*** AVAILABLE DATA ***

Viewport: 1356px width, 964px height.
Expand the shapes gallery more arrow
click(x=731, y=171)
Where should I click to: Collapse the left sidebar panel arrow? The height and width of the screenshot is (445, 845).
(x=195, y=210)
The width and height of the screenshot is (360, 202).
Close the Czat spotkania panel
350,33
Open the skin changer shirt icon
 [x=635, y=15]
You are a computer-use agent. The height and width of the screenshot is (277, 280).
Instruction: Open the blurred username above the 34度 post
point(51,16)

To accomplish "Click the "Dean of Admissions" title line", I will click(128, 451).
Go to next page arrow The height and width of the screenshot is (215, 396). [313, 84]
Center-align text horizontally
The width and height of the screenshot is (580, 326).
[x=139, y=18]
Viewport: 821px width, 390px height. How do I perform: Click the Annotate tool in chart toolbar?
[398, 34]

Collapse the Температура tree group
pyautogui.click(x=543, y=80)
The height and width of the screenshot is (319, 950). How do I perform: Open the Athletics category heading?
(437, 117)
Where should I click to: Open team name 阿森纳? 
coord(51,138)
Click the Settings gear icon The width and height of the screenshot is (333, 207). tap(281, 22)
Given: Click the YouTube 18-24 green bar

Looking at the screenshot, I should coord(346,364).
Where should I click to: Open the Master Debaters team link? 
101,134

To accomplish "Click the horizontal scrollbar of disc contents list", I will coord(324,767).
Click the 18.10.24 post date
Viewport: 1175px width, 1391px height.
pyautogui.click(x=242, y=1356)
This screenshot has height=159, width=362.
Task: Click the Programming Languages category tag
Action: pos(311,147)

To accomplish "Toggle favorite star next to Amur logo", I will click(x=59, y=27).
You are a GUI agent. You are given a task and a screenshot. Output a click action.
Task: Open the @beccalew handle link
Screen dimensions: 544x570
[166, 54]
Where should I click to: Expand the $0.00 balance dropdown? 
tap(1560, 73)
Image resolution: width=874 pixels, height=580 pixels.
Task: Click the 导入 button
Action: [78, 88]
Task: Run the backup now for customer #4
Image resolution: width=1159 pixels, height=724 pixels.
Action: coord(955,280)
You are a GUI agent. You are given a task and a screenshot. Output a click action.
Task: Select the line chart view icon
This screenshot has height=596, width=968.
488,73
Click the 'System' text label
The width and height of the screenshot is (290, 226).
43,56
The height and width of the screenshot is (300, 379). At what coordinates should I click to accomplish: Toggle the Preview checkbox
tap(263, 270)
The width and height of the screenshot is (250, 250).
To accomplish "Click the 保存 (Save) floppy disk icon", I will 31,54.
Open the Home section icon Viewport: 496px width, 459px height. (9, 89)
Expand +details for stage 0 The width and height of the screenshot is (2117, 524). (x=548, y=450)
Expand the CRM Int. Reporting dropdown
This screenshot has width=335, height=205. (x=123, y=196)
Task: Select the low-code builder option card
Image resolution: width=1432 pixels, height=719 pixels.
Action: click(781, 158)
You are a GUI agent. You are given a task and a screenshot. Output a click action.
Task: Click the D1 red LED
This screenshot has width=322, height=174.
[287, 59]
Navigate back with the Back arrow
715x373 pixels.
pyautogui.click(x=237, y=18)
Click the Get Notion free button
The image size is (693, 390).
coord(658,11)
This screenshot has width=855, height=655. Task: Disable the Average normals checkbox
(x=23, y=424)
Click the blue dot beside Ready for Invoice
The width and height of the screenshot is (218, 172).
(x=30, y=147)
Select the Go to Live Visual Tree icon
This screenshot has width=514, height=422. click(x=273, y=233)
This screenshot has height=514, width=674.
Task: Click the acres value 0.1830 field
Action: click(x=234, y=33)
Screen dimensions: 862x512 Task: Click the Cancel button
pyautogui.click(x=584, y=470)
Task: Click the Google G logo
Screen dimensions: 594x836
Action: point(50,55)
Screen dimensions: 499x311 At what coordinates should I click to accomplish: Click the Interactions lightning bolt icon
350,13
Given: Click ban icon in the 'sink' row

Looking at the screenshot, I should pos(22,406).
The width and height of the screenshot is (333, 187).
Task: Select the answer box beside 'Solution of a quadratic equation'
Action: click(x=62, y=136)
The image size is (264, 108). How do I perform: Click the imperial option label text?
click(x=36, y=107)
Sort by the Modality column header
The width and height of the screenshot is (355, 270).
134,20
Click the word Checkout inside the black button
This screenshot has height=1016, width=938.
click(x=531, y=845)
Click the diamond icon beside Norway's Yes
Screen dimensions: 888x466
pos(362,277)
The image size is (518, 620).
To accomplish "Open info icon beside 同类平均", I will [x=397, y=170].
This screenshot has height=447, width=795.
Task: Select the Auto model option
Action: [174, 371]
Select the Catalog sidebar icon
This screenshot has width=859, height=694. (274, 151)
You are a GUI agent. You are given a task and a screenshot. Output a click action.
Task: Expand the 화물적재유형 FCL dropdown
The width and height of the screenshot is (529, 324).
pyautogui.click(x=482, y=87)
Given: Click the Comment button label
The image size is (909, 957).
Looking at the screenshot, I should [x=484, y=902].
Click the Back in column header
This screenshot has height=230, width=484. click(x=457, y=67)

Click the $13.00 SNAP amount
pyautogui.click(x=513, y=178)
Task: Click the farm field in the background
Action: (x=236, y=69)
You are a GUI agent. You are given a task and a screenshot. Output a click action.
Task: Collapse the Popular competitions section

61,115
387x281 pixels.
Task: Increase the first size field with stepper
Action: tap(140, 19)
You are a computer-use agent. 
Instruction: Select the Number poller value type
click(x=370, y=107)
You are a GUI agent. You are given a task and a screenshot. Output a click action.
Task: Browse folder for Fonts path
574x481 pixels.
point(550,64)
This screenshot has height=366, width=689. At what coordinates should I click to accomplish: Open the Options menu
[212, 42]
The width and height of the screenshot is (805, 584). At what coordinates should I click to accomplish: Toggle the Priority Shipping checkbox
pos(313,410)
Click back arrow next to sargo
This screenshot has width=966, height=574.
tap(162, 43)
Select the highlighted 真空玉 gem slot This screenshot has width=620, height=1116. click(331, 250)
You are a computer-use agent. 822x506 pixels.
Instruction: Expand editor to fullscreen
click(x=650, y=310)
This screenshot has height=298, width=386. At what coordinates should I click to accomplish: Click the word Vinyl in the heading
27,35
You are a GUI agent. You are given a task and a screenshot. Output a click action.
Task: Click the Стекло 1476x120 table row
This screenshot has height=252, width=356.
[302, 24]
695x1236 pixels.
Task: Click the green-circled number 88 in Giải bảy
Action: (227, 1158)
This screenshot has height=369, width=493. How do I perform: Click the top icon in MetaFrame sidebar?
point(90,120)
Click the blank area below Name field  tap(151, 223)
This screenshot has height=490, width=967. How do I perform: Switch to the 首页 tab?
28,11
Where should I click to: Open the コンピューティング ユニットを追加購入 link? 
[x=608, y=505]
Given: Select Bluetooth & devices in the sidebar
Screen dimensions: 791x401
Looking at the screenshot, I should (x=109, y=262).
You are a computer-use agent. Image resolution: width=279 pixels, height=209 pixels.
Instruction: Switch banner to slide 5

*** End of AVAILABLE DATA ***

-- EXERCISE DETAILS --
Set down the data in full, word for word.

-- YOUR RESPONSE --
Viewport: 1356px width, 964px height.
Expand the shapes gallery more arrow
click(x=731, y=171)
Where should I click to: Collapse the left sidebar panel arrow? The height and width of the screenshot is (445, 845).
(x=195, y=210)
The width and height of the screenshot is (360, 202).
Close the Czat spotkania panel
350,33
Open the skin changer shirt icon
 [x=635, y=15]
You are a computer-use agent. The height and width of the screenshot is (277, 280).
Instruction: Open the blurred username above the 34度 post
point(51,16)

To accomplish "Click the "Dean of Admissions" title line", I will click(128, 451).
Go to next page arrow The height and width of the screenshot is (215, 396). [313, 84]
Center-align text horizontally
The width and height of the screenshot is (580, 326).
[x=139, y=18]
Viewport: 821px width, 390px height. How do I perform: Click the Annotate tool in chart toolbar?
[398, 34]

Collapse the Температура tree group
pyautogui.click(x=543, y=80)
The height and width of the screenshot is (319, 950). How do I perform: Open the Athletics category heading?
(437, 117)
Where should I click to: Open team name 阿森纳? 
coord(51,138)
Click the Settings gear icon The width and height of the screenshot is (333, 207). tap(281, 22)
Given: Click the YouTube 18-24 green bar

Looking at the screenshot, I should coord(346,364).
Where should I click to: Open the Master Debaters team link? 
101,134

To accomplish "Click the horizontal scrollbar of disc contents list", I will coord(324,767).
Click the 18.10.24 post date
Viewport: 1175px width, 1391px height.
pyautogui.click(x=242, y=1356)
This screenshot has height=159, width=362.
Task: Click the Programming Languages category tag
Action: pos(311,147)

To accomplish "Toggle favorite star next to Amur logo", I will click(x=59, y=27).
You are a GUI agent. You are given a task and a screenshot. Output a click action.
Task: Open the @beccalew handle link
Screen dimensions: 544x570
[166, 54]
Where should I click to: Expand the $0.00 balance dropdown? 
tap(1560, 73)
Image resolution: width=874 pixels, height=580 pixels.
Task: Click the 导入 button
Action: [78, 88]
Task: Run the backup now for customer #4
Image resolution: width=1159 pixels, height=724 pixels.
Action: coord(955,280)
You are a GUI agent. You are given a task and a screenshot. Output a click action.
Task: Select the line chart view icon
This screenshot has height=596, width=968.
488,73
Click the 'System' text label
The width and height of the screenshot is (290, 226).
43,56
The height and width of the screenshot is (300, 379). At what coordinates should I click to accomplish: Toggle the Preview checkbox
tap(263, 270)
The width and height of the screenshot is (250, 250).
To accomplish "Click the 保存 (Save) floppy disk icon", I will 31,54.
Open the Home section icon Viewport: 496px width, 459px height. (9, 89)
Expand +details for stage 0 The width and height of the screenshot is (2117, 524). (x=548, y=450)
Expand the CRM Int. Reporting dropdown
This screenshot has width=335, height=205. (x=123, y=196)
Task: Select the low-code builder option card
Image resolution: width=1432 pixels, height=719 pixels.
Action: click(781, 158)
You are a GUI agent. You are given a task and a screenshot. Output a click action.
Task: Click the D1 red LED
This screenshot has width=322, height=174.
[287, 59]
Navigate back with the Back arrow
715x373 pixels.
pyautogui.click(x=237, y=18)
Click the Get Notion free button
The image size is (693, 390).
coord(658,11)
This screenshot has width=855, height=655. Task: Disable the Average normals checkbox
(x=23, y=424)
Click the blue dot beside Ready for Invoice
The width and height of the screenshot is (218, 172).
(x=30, y=147)
Select the Go to Live Visual Tree icon
This screenshot has width=514, height=422. click(x=273, y=233)
This screenshot has height=514, width=674.
Task: Click the acres value 0.1830 field
Action: click(x=234, y=33)
Screen dimensions: 862x512 Task: Click the Cancel button
pyautogui.click(x=584, y=470)
Task: Click the Google G logo
Screen dimensions: 594x836
Action: point(50,55)
Screen dimensions: 499x311 At what coordinates should I click to accomplish: Click the Interactions lightning bolt icon
350,13
Given: Click ban icon in the 'sink' row

Looking at the screenshot, I should pos(22,406).
The width and height of the screenshot is (333, 187).
Task: Select the answer box beside 'Solution of a quadratic equation'
Action: click(x=62, y=136)
The image size is (264, 108). How do I perform: Click the imperial option label text?
click(x=36, y=107)
Sort by the Modality column header
The width and height of the screenshot is (355, 270).
134,20
Click the word Checkout inside the black button
This screenshot has height=1016, width=938.
click(x=531, y=845)
Click the diamond icon beside Norway's Yes
Screen dimensions: 888x466
pos(362,277)
The image size is (518, 620).
To accomplish "Open info icon beside 同类平均", I will [x=397, y=170].
This screenshot has height=447, width=795.
Task: Select the Auto model option
Action: [174, 371]
Select the Catalog sidebar icon
This screenshot has width=859, height=694. (274, 151)
You are a GUI agent. You are given a task and a screenshot. Output a click action.
Task: Expand the 화물적재유형 FCL dropdown
The width and height of the screenshot is (529, 324).
pyautogui.click(x=482, y=87)
Given: Click the Comment button label
The image size is (909, 957).
Looking at the screenshot, I should [x=484, y=902].
Click the Back in column header
This screenshot has height=230, width=484. click(x=457, y=67)

Click the $13.00 SNAP amount
pyautogui.click(x=513, y=178)
Task: Click the farm field in the background
Action: (x=236, y=69)
You are a GUI agent. You are given a task and a screenshot. Output a click action.
Task: Collapse the Popular competitions section

61,115
387x281 pixels.
Task: Increase the first size field with stepper
Action: tap(140, 19)
You are a computer-use agent. 
Instruction: Select the Number poller value type
click(x=370, y=107)
You are a GUI agent. You are given a task and a screenshot. Output a click action.
Task: Browse folder for Fonts path
574x481 pixels.
point(550,64)
This screenshot has height=366, width=689. At what coordinates should I click to accomplish: Open the Options menu
[212, 42]
The width and height of the screenshot is (805, 584). At what coordinates should I click to accomplish: Toggle the Priority Shipping checkbox
pos(313,410)
Click back arrow next to sargo
This screenshot has width=966, height=574.
tap(162, 43)
Select the highlighted 真空玉 gem slot This screenshot has width=620, height=1116. click(331, 250)
You are a computer-use agent. 822x506 pixels.
Instruction: Expand editor to fullscreen
click(x=650, y=310)
This screenshot has height=298, width=386. At what coordinates should I click to accomplish: Click the word Vinyl in the heading
27,35
You are a GUI agent. You are given a task and a screenshot. Output a click action.
Task: Click the Стекло 1476x120 table row
This screenshot has height=252, width=356.
[302, 24]
695x1236 pixels.
Task: Click the green-circled number 88 in Giải bảy
Action: (227, 1158)
This screenshot has height=369, width=493. How do I perform: Click the top icon in MetaFrame sidebar?
point(90,120)
Click the blank area below Name field  tap(151, 223)
This screenshot has height=490, width=967. How do I perform: Switch to the 首页 tab?
28,11
Where should I click to: Open the コンピューティング ユニットを追加購入 link? 
[x=608, y=505]
Given: Select Bluetooth & devices in the sidebar
Screen dimensions: 791x401
Looking at the screenshot, I should (x=109, y=262).
You are a computer-use agent. Image resolution: width=279 pixels, height=209 pixels.
Instruction: Switch banner to slide 5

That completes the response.